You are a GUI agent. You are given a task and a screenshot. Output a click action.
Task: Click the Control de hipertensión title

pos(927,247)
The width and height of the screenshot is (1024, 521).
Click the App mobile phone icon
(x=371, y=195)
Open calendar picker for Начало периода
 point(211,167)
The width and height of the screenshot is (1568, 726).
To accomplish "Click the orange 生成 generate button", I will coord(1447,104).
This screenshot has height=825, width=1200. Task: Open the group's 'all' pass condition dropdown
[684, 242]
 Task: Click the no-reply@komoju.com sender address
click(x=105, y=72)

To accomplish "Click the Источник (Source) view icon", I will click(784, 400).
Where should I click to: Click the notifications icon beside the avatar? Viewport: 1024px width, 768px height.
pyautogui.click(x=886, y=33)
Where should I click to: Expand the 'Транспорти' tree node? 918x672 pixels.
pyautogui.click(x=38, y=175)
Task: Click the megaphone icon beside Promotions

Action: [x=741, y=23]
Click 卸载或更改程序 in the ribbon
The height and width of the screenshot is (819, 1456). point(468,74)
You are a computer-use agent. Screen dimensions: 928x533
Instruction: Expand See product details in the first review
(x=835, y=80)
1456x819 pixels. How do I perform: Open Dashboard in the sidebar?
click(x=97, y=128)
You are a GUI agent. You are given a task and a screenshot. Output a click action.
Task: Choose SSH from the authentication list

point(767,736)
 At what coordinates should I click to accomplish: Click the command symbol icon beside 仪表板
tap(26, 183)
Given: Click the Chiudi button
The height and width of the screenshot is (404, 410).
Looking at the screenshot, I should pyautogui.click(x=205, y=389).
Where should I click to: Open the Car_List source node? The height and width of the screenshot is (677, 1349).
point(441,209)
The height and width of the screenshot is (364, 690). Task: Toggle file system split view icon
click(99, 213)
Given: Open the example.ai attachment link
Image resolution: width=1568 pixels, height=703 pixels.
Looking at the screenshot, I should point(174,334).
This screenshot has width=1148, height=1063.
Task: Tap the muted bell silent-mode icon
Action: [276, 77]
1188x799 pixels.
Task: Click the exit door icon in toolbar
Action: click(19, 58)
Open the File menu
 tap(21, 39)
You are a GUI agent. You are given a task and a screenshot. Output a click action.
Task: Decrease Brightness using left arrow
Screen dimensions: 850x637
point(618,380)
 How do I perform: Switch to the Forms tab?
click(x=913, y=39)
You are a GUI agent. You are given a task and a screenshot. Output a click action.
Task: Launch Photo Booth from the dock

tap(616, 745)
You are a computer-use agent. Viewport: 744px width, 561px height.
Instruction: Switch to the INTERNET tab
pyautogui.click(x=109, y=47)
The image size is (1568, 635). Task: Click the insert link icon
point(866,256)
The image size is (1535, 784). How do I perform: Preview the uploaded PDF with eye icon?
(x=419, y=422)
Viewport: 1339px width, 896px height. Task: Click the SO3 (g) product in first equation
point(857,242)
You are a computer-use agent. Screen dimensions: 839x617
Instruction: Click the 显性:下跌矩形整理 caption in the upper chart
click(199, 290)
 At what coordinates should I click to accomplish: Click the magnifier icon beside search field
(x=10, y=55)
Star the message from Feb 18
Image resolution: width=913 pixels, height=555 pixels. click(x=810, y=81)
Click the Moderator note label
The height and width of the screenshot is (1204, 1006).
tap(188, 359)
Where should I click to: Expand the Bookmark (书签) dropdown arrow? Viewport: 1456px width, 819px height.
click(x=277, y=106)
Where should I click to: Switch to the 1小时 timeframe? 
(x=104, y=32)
━━━
__WHAT YOU ARE ASKED TO DO__
Copy the records word for word, beginning with the line containing "This screenshot has height=825, width=1200." and continuing through the line containing "(x=835, y=80)".

__PROBLEM SOLUTION__
This screenshot has height=825, width=1200. Task: Open the group's 'all' pass condition dropdown
[684, 242]
 Task: Click the no-reply@komoju.com sender address
click(x=105, y=72)

To accomplish "Click the Источник (Source) view icon", I will click(784, 400).
Where should I click to: Click the notifications icon beside the avatar? Viewport: 1024px width, 768px height.
pyautogui.click(x=886, y=33)
Where should I click to: Expand the 'Транспорти' tree node? 918x672 pixels.
pyautogui.click(x=38, y=175)
Task: Click the megaphone icon beside Promotions

Action: [x=741, y=23]
Click 卸载或更改程序 in the ribbon
The height and width of the screenshot is (819, 1456). point(468,74)
You are a computer-use agent. Screen dimensions: 928x533
Instruction: Expand See product details in the first review
(x=835, y=80)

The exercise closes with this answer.